В то же время ощущение поистине библейского масштаба совершающихся в России событий, потребность в библейской образности не оставляли людей искусства. "Встретил Полевицкую (знаменитую актрису. — М. Ч.), — записывал И. Бунин. — “Ужасно ищу роль для себя в мистерии — так хотелось бы сыграть Богоматерь”…" "Сегодня Апокалипсис можно издавать в виде ежедневной газеты", — писал в 1922 году Е. Замятин.
"Почти через четверть века, — вспоминала моя мать Н. Чегодаева-Гершензон, — Р. Фальк рассказал мне о том, как в 1918–1920 годах он вместе с моим отцом Михаилом Осиповичем Гершензоном присутствовал на каком-то заседании. Говорилось о задачах русской литературы тех дней. М. О. сказал только одну фразу. Он сказал, что для того, чтобы воплотить в литературе величие происходящих событий, нужно найти слова, равные по значительности словам Библии".
Слова и образы библейского звучания находили для своих произведений Блок и Татлин, ими владели Малевич и Шагал, их вопреки своему "безбожию" страстно искал Маяковский…

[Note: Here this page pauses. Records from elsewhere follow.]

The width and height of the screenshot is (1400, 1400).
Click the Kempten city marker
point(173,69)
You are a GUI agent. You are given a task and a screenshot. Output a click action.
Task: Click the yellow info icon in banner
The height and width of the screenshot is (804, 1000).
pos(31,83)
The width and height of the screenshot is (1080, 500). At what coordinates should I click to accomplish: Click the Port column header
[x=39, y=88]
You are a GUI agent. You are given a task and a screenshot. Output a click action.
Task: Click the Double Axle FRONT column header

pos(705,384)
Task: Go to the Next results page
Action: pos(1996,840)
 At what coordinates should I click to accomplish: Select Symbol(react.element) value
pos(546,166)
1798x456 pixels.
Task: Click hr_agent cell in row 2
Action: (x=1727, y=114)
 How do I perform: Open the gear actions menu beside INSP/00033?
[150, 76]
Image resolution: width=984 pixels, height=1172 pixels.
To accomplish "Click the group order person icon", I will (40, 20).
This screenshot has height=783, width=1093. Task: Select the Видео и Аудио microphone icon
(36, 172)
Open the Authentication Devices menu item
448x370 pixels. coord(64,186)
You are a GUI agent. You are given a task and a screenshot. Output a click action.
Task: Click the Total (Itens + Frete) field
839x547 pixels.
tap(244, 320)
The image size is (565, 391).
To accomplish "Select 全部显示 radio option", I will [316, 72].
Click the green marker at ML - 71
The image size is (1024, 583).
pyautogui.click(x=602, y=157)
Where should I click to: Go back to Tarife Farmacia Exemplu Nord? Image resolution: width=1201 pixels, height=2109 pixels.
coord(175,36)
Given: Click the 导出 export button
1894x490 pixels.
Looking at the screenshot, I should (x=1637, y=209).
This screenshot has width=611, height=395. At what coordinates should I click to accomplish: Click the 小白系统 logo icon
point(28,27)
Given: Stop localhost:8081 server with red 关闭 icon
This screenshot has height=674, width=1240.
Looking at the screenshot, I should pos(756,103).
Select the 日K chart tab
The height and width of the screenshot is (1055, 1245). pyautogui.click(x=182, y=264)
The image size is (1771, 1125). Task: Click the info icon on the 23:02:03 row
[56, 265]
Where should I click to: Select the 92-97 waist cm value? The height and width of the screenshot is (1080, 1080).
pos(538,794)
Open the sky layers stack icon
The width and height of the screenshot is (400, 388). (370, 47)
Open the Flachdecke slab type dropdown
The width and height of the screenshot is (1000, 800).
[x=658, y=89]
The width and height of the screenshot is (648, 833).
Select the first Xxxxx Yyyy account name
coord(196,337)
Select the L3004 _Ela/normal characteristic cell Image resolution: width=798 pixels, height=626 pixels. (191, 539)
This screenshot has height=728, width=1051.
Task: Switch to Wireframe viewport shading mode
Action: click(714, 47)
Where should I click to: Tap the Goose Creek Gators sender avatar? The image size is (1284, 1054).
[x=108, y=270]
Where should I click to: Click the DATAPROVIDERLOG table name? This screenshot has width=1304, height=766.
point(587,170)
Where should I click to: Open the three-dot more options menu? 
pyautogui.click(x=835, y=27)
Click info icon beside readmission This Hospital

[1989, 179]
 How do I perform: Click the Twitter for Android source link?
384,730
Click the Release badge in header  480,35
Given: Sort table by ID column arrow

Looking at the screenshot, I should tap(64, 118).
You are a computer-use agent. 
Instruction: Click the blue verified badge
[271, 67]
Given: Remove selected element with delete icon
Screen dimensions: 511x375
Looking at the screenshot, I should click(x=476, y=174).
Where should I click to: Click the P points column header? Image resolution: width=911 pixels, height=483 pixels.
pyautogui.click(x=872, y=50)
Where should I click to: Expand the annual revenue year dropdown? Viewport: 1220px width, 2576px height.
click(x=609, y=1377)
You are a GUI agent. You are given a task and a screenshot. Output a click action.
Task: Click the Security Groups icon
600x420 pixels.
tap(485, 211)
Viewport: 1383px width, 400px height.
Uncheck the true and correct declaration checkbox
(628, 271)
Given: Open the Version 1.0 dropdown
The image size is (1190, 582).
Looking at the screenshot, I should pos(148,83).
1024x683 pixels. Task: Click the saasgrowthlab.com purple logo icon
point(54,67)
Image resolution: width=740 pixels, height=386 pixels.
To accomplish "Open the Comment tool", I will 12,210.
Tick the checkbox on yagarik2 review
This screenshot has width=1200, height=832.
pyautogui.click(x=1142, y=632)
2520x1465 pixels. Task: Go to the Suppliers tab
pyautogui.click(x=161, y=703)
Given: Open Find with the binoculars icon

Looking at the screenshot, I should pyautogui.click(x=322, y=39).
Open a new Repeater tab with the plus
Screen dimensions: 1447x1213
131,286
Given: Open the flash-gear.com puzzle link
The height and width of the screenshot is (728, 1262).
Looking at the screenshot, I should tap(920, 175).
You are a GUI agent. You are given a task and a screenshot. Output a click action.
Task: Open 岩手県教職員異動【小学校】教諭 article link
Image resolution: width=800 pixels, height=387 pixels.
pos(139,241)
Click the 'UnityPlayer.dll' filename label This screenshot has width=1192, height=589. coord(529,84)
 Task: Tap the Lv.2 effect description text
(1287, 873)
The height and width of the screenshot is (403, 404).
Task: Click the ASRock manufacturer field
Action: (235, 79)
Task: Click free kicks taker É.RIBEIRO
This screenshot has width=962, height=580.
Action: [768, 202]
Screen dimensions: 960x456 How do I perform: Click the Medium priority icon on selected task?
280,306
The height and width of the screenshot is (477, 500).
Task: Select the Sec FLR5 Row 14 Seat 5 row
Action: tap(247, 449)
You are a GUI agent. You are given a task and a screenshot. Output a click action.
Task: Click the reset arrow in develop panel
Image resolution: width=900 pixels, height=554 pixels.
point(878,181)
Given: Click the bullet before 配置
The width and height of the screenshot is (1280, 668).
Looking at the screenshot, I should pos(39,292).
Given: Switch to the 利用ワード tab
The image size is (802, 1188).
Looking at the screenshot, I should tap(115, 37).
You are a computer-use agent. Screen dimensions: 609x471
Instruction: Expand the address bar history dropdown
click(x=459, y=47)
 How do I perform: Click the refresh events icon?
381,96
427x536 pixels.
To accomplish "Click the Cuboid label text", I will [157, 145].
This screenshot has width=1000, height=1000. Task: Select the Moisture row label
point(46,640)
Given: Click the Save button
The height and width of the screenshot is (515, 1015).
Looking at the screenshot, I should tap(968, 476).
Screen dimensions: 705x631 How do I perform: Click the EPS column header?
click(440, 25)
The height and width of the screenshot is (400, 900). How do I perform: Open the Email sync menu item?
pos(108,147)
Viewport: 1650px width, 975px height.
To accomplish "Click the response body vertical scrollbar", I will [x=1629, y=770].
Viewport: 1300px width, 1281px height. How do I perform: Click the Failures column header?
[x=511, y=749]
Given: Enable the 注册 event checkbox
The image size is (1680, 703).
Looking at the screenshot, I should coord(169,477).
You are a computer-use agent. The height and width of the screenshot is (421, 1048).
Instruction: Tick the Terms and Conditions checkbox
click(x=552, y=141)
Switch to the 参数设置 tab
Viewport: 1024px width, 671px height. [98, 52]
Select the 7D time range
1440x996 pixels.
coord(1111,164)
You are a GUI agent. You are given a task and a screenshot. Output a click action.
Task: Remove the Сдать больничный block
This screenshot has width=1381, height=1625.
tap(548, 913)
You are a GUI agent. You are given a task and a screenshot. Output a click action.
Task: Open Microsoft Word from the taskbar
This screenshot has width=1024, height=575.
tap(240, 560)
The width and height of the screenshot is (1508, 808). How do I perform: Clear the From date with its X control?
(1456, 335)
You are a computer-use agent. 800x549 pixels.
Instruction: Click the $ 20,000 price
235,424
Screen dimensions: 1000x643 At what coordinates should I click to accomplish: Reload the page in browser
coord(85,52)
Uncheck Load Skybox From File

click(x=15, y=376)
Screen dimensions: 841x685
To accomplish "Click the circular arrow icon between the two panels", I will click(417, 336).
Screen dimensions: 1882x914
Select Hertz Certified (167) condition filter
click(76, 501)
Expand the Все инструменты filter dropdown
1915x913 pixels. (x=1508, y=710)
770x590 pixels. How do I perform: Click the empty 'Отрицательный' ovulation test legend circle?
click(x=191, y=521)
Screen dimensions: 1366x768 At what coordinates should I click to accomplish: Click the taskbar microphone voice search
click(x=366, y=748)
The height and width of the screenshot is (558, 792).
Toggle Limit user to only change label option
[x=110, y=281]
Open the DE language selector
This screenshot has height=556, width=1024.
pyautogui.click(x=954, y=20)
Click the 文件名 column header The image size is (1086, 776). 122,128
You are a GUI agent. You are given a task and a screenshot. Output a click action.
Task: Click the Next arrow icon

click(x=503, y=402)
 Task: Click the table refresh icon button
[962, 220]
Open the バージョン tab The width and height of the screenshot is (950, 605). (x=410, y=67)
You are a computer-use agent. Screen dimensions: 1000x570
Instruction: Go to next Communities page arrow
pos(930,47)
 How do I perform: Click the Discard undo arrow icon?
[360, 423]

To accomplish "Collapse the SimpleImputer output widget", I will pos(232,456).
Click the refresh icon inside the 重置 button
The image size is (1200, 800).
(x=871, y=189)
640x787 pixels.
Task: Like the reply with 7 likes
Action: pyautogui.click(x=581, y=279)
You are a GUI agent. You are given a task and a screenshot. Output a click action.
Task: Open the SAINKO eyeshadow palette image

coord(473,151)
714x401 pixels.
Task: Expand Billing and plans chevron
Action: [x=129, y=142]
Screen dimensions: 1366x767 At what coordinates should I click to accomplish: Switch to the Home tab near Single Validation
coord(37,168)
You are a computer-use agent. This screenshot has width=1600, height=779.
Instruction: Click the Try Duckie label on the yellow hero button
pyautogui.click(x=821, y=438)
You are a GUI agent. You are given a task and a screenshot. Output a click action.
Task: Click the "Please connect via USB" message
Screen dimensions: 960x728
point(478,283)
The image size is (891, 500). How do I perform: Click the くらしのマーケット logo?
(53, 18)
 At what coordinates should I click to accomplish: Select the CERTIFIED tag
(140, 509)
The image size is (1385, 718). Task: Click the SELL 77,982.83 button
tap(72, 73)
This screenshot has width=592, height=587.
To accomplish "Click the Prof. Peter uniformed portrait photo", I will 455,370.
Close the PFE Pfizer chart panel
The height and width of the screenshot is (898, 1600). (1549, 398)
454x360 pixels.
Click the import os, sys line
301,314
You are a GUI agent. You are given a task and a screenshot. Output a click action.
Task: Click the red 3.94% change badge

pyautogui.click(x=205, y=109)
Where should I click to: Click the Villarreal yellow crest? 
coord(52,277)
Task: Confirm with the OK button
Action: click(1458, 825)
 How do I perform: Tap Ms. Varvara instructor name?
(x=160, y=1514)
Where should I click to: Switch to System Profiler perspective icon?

Что чувствовал, чем жил, какие "слова" искал в те дни художник Владимир Андреевич Фаворский — глубоко верующий человек, внук священника церкви Воскресения в селе Павлово Нижегородской губернии Евграфа Фаворского, друг и единомышленник о. Павла Флоренского? Апокалиптические события, совершавшиеся в России на его глазах, страшные гонения на веру и Церковь он воспринимал с неизбывной болью. Жестокие ветры истории не обходили Фаворского стороной. В 1915 г. он был мобилизован на фронт Первой мировой войны. Получил Георгиевский крест за участие в знаменитом Брусиловском прорыве. Вернулся в Москву в 1918-м, после заключения Брестского мира, исполнив воинский долг до конца, с честью, как всё, что он делал в своей жизни. А в первые месяцы 1919-го Фаворского призвали в Красную Армию. Отслужив три года, он демобилизовался в 1921-м, когда Гражданская война фактически закончилась.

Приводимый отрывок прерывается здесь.